■ **Work instructions**: Search the data for the string "agent" and gather each line it is in.

■ **Data to examine**:
/---
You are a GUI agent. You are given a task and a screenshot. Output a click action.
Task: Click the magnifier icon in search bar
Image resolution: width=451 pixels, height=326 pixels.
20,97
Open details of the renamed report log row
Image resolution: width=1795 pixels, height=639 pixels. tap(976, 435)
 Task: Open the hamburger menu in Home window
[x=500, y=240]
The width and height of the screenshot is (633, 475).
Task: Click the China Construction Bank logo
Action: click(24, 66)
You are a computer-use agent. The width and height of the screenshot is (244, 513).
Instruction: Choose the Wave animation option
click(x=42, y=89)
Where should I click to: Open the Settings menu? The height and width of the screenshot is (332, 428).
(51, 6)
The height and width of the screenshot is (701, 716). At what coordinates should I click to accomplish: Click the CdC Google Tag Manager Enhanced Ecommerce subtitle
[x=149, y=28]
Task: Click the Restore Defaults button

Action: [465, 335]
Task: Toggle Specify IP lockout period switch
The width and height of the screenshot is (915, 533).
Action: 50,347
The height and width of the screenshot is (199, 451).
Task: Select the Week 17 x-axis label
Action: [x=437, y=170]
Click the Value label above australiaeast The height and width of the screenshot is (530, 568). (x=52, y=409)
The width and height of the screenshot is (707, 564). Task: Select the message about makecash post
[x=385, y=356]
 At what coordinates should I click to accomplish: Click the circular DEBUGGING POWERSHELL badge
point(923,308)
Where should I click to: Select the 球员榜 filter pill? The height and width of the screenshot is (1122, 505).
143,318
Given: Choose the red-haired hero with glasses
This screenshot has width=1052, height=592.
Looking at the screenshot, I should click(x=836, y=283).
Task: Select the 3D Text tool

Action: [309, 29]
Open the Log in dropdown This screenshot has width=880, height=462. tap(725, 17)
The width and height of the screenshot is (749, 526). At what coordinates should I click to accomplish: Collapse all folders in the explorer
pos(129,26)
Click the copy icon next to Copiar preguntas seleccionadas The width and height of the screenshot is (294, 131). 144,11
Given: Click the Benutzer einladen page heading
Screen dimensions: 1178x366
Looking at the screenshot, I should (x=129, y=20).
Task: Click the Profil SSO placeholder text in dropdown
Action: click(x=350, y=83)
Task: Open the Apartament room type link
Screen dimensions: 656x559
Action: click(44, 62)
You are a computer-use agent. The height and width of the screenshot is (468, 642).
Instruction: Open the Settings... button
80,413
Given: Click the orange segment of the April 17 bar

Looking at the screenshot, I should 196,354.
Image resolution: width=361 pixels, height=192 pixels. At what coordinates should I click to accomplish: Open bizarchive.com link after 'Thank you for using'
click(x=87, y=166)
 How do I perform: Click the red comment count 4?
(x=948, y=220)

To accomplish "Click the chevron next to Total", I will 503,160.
\---
■ **Task result**:
You are a GUI agent. You are given a task and a screenshot. Output a click action.
You are a computer-use agent. The width and height of the screenshot is (244, 513).
You are a computer-use agent. The height and width of the screenshot is (468, 642).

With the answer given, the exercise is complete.